Below are the average timings for one iteration of model update with RDD (with
cache, as Shivaram suggested):
Model size, RDD[Double].count / time, s
10M 0.585336926
100M 1.767947506
1B 125.6078817
There is a ~100x increase in time while 10x increase in model size (from 100
million to 1 billion of Double). More than half of the time is spent in GC, and
this time varies heavily. Two questions:
1)Can I use project Tungsten’s unsafe? Actually, can I reduce the GC time if I
use DataFrame instead of RDD and set the Tungsten key:
spark.sql.unsafe.enabled=true ?
2) RDD[Double] of one billion elements is 26.1GB persisted (as Spark UI shows).

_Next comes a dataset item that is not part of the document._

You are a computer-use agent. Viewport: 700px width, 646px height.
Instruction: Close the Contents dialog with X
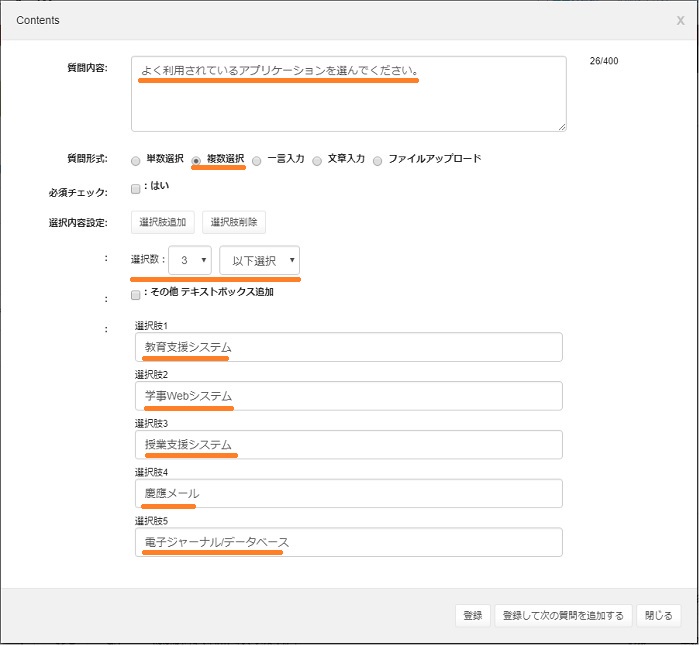681,20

It is around 26 bytes per element. How many bytes is RDD overhead?
The code:
val modelSize = 1000000000
val numIterations = 10
val parallelism = 5
var oldRDD = sc.parallelize(1 to modelSize, parallelism).map(x => 0.1).cache
var newRDD = sc.parallelize(1 to 1, parallelism).map(x => 0.1)
var i = 0
var avgTime = 0.0
while (i < numIterations) {
val t = System.nanoTime()
val newRDD = oldRDD.map(x => x * x)
newRDD.cache
newRDD.count()
oldRDD.unpersist(true)
newRDD.mean
avgTime += (System.nanoTime() - t) / 1e9
oldRDD = newRDD
i += 1
}
println("Avg iteration time:" + avgTime / numIterations)
Best regards, Alexander
From: Shivaram Venkataraman [mailto:[email protected]]

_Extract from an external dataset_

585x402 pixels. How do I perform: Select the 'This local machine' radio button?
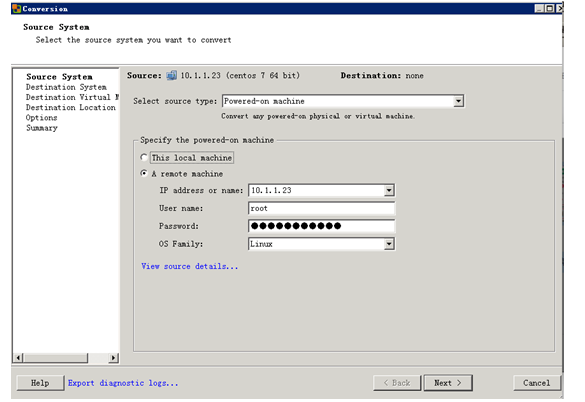(x=144, y=158)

Sent: Friday, July 10, 2015 10:04 PM
To: Ulanov, Alexander
Cc: <[email protected]>; [email protected]
Subject: Re: Model parallelism with RDD
Yeah I can see that being the case -- caching implies creating objects that
will be stored in memory. So there is a trade-off between storing data in
memory but having to garbage collect it later vs. recomputing the data.
Shivaram
On Fri, Jul 10, 2015 at 9:49 PM, Ulanov, Alexander
<[email protected]<mailto:[email protected]>> wrote:
Hi Shivaram,
Thank you for suggestion! If I do .cache and .count, each iteration take much
more time, which is spent in GC. Is it normal?

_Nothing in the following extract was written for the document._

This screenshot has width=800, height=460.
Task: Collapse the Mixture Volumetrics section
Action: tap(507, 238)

10 июля 2015 г., в 21:23, Shivaram Venkataraman
<[email protected]<mailto:[email protected]><mailto:[email protected]<mailto:[email protected]>>>
написал(а):
I think you need to do `newRDD.cache()` and `newRDD.count` before you do
oldRDD.unpersist(true) -- Otherwise it might be recomputing all the previous
iterations each time.
Thanks
Shivaram
On Fri, Jul 10, 2015 at 7:44 PM, Ulanov, Alexander
<[email protected]<mailto:[email protected]><mailto:[email protected]<mailto:[email protected]>>>
wrote:
Hi,
I am interested how scalable can be the model parallelism within Spark.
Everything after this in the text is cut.